What about using microcontrollers to run machine learning models? Microcontrollers are less resource constrained than they used to be, and can be augmented with single-board computers. What does this mean for the field?

This is a transcript of Phase Dock LIVE, December 12, 2020 with Chris Lehenbauer and Brandon Satrom.

It has been edited for length, clarity and readability.  Occasional time stamps are shown in square brackets [4:52] so you can watch the action and animations as they are described in the video.

We’ve split it into three parts for easy access.

Part Three: Machine Learning at the edge with microcontrollers and single-board computers.

[29:30] Brandon: When I started getting into machine learning a couple of years ago, the idea of using microcontrollers to run machine learning models seemed impossible. You might think, “Gosh, how does that even work?,” because microcontrollers are very resource constrained.

There are two things that are interesting here. One is that most of us are no longer using Arduino Unos, which I think have like 64kb of RAM, whereas a modern ESP32 has a megabyte. Devices have gotten beefier, and their processors have gotten faster. The ESP32 is a dual core microcontroller which is kind of nuts to think about even 3, 4, or 5 years ago.

But, in addition to that, there has been a ton of work by the team at Google and others to make it easy for machine learning to work on microcontrollers.

[30:58] I’ll go back to sharing my screen.

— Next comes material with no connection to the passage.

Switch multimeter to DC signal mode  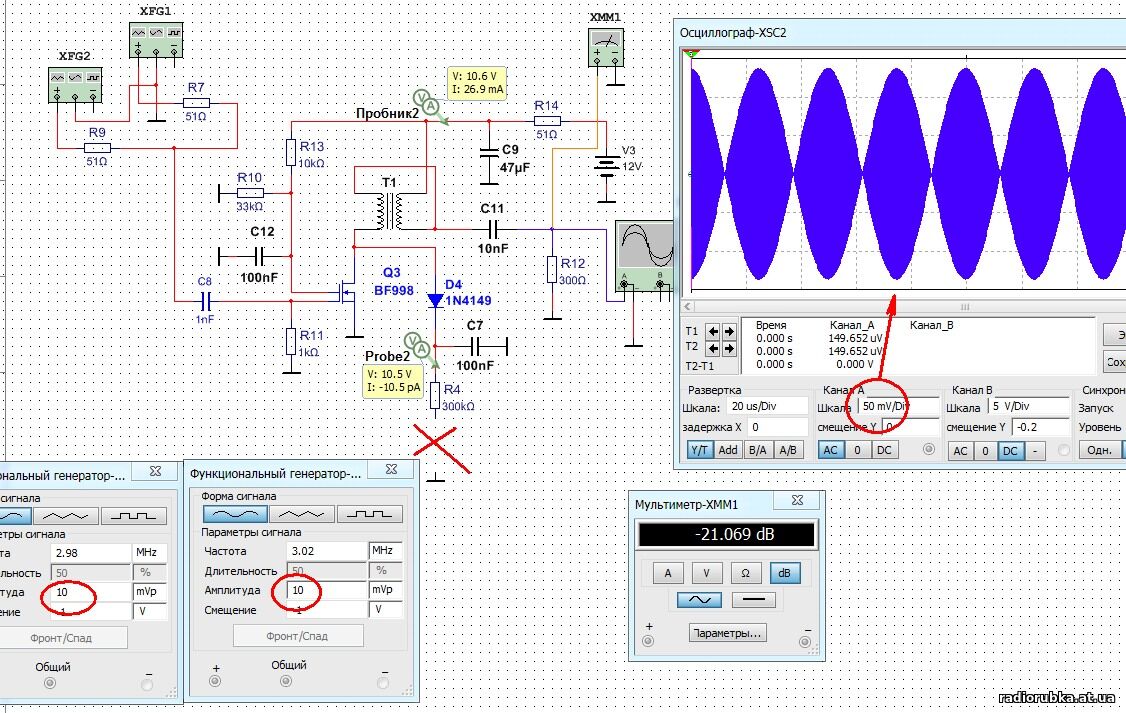coord(752,601)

This is another book I recommend, is called TinyML. This is by Pete Warden, who is at Google and Daniel Situnayake who is at a machine learning start-up called Edge Impulse. I recommend checking their stuff out as well, especially Pete Warden’s blog.

[Editor’s note: all referenced resources can be found at the end of the blog post.]

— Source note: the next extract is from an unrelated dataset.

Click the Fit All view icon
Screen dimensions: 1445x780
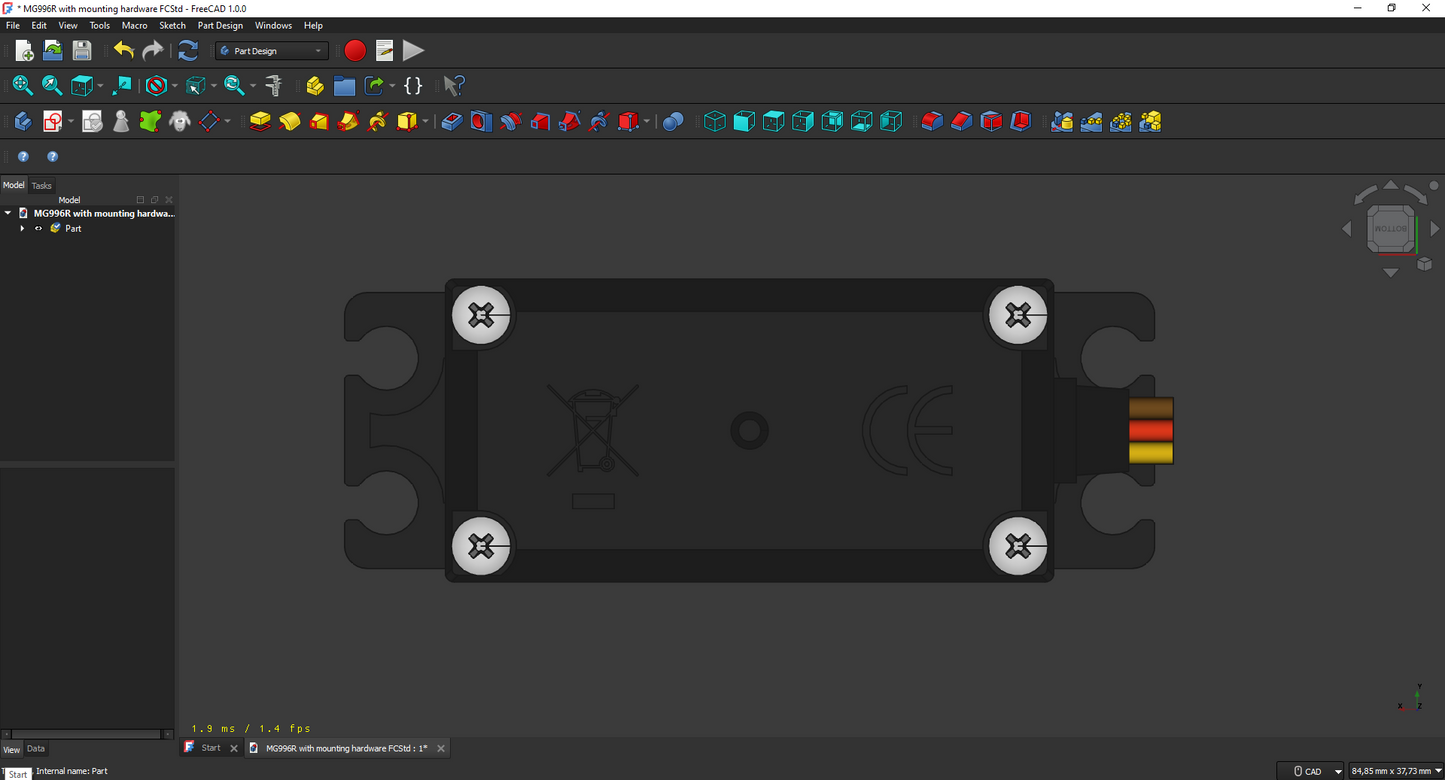pos(22,86)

They wrote an entire book on how you can take a model and pair it with an accelerometer or speaker or a MEMS microphone or something along those lines and actually do machine learning on microcontrollers.

This is fascinating for me. How this works is that frameworks like TensorFlow can actually pack models smaller than they were even two years ago, so you can fit the models on resource-constrained devices.

If you’re building something on a microcontroller, you follow a very similar process to building the model. Remember from my earlier slide, you create the data, not the algorithm. You’re walking the machine through the process of training itself based on the framework you set out.

[32:12] If I were to build a machine learning model for a microcontroller, basically like doing a gradient descent, I’d use a very simple y = mx + b. I’m just doing this slope of a line. This is a “toy” machine learning model because we know the algorithm for this, but it’s a nice way to look at machine learning on devices because you’re taking an algorithm and laying it over [your model] so you can see what it looks like on constrained devices.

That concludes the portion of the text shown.